** Texto de apoio **
/Diário do URUCUIA 013 – Há dias em que dá tudo certo de uma forma inacreditável

Diário do URUCUIA 013 – Há dias em que dá tudo certo de uma forma inacreditável

Diário do URUCUIA 013 – Há dias em que dá tudo certo de uma forma inacreditável
Os romanos já dividiam os dias em fastos e nefastos. Quase mil anos antes, o poeta-camponês grego Hesíodo, já ensinava, em Os Trabalhos e os Dias, os momentos propícios para cada uma das tarefas do campo. Era um tempo em que o homem se adaptava à natureza ao invés de modificá-la e destruí-la. No tempo do verão, por exemplo:
Quando o cardo floresce e a cigarra sonora,
pousando numa árvore, derrama um canto claro
e constante de sob as asas, na estação do verão cansativo,
é então que as cabras são mais gordas, o vinho melhor,
as mulheres mais lascivas e os homens mais fracos,
O que fazer?
Daí bebe o vinho ardente, sentado à sombra,
o coração satisfeito com a comida,
a face voltada para o frescor do Zéfiro.
De límpida fonte corrente sempre a fluir
serve três partes de água para uma de vinho.
Nunca fui romano: inventaram a propriedade privada, o reality show da morte da luta de gladiadores e a invasão, subjugação e controle em massa de populações vencidas. Grego eu já fui e continuo sendo. Embora cada vez mais esteja me transformando em um jagunço rosiano, logo, místico. Pois só acreditando no inacreditável é que posso explicar esta sexta-feira, 6 de maio de 2022.
Começou com uma despedida: no dia anterior fui levar Isolda de volta para seu paizinho na Junior Bikes. Sou alto e não conseguia pedalar direito nela. Tive que trocá-la pela fabulosa Alba Valéria, com a qual fui pedalando na manhã do dia seguinte até a Vereda da Mutuca. De novo? Acho que essa veredinha me enfeitiçou. Queria estar a sós com ela e com meus pensamentos. É meu altar rosiano. Assim que cheguei, para variar, um casal de araras canindé sobrevoou sobranceiramente a minha pessoa. Ainda pego vocês, pensei. E, como sempre acontece quando não pensamos no tempo, ele passou. Quando despertei da minha meditação veredal, quem estava lá? O par de araras em cima de um lindo buriti. Nem tive dúvida: empunhei a Nikon e desfechei uma saraivada de cliques (elas voam, lembram?) na direção das danadas. Feliz, dei por encerrados os trabalhos e pedalei de volta ao acampamento. Fui ao posto de gasolina almoçar e como sobremesa chupei meu Chicabom com paixão — sem paixão não se chupa nem um chicabom, dizia Nelson Rodrigues. Voltei, dei linha para os meus sonhos durante a soneca e despertei preparado.

** Enunciado **
Atualize o diário: reescreva tudo o que vai de "De límpida fonte" até "maio de 2022.", trocando "jagunço rosiano" por "vaqueiro rosiano".

** Conteúdo dos registros **
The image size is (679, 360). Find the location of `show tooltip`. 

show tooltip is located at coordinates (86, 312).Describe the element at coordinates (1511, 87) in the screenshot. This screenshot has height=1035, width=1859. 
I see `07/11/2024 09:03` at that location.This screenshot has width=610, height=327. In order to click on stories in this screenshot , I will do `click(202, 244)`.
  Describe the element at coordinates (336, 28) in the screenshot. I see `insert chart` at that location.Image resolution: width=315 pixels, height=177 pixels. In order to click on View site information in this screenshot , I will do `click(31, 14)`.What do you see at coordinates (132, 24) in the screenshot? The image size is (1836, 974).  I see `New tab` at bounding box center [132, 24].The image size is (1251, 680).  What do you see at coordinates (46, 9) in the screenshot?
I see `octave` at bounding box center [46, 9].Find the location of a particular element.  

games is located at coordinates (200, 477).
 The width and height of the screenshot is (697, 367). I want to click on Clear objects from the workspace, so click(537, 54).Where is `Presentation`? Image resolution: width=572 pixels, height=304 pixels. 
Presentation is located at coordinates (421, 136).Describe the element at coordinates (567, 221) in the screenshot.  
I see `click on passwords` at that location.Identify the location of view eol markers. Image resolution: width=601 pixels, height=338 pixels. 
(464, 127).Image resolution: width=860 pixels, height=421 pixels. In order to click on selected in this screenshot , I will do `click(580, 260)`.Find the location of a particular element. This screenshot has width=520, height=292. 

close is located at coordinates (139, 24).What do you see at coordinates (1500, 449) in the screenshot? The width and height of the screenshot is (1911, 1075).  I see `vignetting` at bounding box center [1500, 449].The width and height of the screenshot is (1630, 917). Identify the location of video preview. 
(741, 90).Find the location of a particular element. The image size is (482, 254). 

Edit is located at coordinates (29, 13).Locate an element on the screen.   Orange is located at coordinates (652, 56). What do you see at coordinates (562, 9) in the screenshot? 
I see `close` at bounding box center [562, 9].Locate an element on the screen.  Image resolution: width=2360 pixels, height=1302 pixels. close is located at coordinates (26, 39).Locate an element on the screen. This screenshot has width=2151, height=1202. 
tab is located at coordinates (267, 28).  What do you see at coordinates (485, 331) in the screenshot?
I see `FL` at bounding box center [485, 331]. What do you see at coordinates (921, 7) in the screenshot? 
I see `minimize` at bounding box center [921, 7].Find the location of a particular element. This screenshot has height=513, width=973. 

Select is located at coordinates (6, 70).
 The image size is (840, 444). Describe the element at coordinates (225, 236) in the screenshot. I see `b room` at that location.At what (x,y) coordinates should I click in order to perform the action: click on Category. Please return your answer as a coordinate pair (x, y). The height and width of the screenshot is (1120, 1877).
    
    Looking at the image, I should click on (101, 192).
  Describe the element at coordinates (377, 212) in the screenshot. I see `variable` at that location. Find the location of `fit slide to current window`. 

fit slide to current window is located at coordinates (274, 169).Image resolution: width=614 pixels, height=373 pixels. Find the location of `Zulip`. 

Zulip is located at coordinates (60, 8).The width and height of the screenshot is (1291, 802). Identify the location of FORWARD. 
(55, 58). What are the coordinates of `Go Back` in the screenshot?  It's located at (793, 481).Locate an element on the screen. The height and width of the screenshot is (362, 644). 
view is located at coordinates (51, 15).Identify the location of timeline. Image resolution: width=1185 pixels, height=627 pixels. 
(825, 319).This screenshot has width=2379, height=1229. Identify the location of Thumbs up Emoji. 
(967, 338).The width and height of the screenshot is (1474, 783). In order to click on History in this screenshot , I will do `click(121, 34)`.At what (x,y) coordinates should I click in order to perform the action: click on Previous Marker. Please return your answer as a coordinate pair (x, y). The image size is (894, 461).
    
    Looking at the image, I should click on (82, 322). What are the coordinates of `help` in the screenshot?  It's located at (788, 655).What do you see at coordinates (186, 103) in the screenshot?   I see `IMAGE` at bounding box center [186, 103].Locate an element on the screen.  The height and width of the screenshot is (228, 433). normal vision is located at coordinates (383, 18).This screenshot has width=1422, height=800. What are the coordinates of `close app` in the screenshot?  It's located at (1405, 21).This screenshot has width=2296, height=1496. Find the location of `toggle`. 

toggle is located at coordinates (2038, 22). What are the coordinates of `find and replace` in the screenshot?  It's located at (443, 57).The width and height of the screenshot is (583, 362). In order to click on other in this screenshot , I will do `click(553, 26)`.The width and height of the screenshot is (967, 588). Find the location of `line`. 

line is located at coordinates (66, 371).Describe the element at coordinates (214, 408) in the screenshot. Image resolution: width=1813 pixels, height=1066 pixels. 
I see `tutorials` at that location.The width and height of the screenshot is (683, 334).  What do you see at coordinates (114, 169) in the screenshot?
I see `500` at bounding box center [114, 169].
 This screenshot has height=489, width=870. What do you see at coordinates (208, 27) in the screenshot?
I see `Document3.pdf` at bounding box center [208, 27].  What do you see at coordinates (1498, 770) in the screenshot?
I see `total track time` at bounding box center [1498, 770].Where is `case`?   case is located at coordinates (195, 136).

** Resposta esperada **
De límpida fonte corrente sempre a fluir
serve três partes de água para uma de vinho.
Nunca fui romano: inventaram a propriedade privada, o reality show da morte da luta de gladiadores e a invasão, subjugação e controle em massa de populações vencidas. Grego eu já fui e continuo sendo. Embora cada vez mais esteja me transformando em um vaqueiro rosiano, logo, místico. Pois só acreditando no inacreditável é que posso explicar esta sexta-feira, 6 de maio de 2022.